Use watch to see when a variable is written to, rwatch when it is read and awatch when it is read/written from/to, as noted above. However, please note that to use this command, you must break the program, and the variable must be in scope when you've broken the program:
Use the watch command. The argument to the watch command is an
expression that is evaluated. This implies that the variabel you want
to set a watchpoint on must be in the current scope. So, to set a
watchpoint on a non-global variable, you must have set a breakpoint
that will stop your program when the variable is in scope. You set the
watchpoint after the program breaks.
In addition to what has already been answered/commented by asksol and Paolo M
I didn't at first read understand, why do we need to cast the results. Though I read this: https://sourceware.org/gdb/onlinedocs/gdb/Set-Watchpoints.html, yet it wasn't intuitive to me..
So I did an experiment to make the result clearer:
Code: (Let's say that int main() is at Line 3; int i=0 is at Line 5 and other code.. is from Line 10)
int main()
{
int i = 0;
int j;
i = 3840 // binary 1100 0000 0000 to take into account endianness
other code..
}
then i started gdb with the executable file
in my first attempt, i set the breakpoint on the location of variable without casting, following were the results displayed
Thread 1 "testing2" h
Breakpoint 2 at 0x10040109b: file testing2.c, line 10.
(gdb) s
7 i = 3840;
(gdb) p i
$1 = 0
(gdb) p &i
$2 = (int *) 0xffffcbfc
(gdb) watch *0xffffcbfc
Hardware watchpoint 3: *0xffffcbfc
(gdb) s
[New Thread 13168.0xa74]
Thread 1 "testing2" hit Breakpoint 2, main () at testing2.c:10
10 b = a;
(gdb) p i
$3 = 3840
(gdb) p *0xffffcbfc
$4 = 3840
(gdb) p/t *0xffffcbfc
$5 = 111100000000
as we could see breakpoint was hit for line 10 which was set by me. gdb didn't break because although variable i underwent change yet the location being watched didn't change (due to endianness, since it continued to remain all 0's)
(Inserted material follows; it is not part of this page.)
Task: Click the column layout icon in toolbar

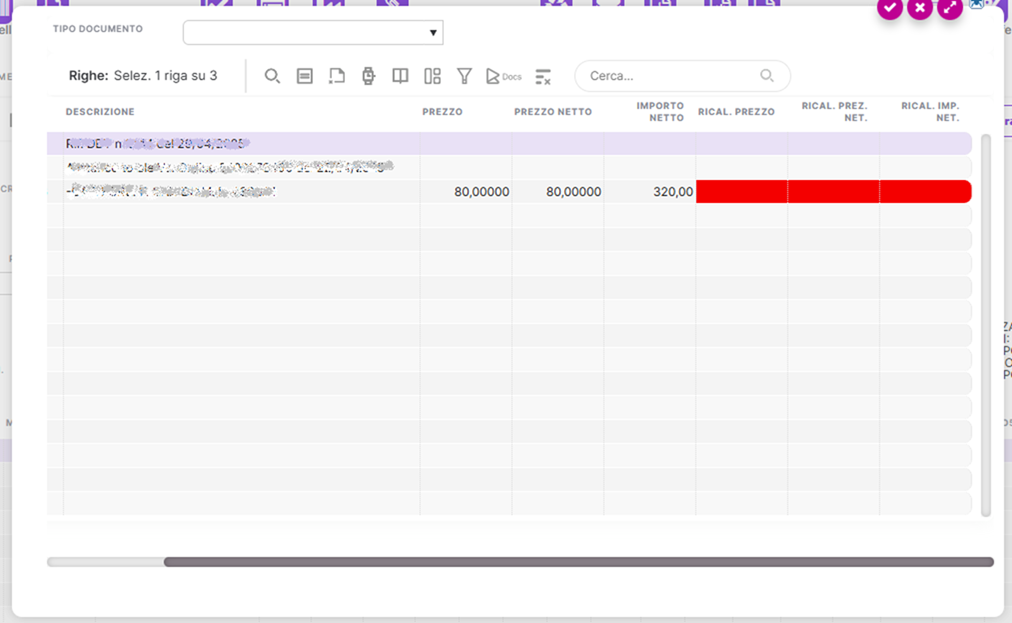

in my second attempt, i did the casting on the address of the variable to watch for all the sizeof(int) bytes. this time:
(gdb) p &i
$6 = (int *) 0xffffcbfc
(gdb) p i
$7 = 0
(gdb) watch *(int *) 0xffffcbfc
Hardware watchpoint 6: *(int *) 0xffffcbfc
(gdb) b 10
Breakpoint 7 at 0x10040109b: file testing2.c, line 10.
(gdb) i b
Num Type Disp Enb Address What
6 hw watchpoint keep y *(int *) 0xffffcbfc
7 breakpoint keep y 0x000000010040109b in main at testing2.c:10
(gdb) n
[New Thread 21508.0x3c30]
Thread 1 "testing2" hit Hardware watchpoint 6: *(int *) 0xffffcbfc
Old value = 0
New value = 3840
Thread 1 "testing2" hit Breakpoint 7, main () at testing2.c:10
10 b = a;
gdb break since it detected the value has changed.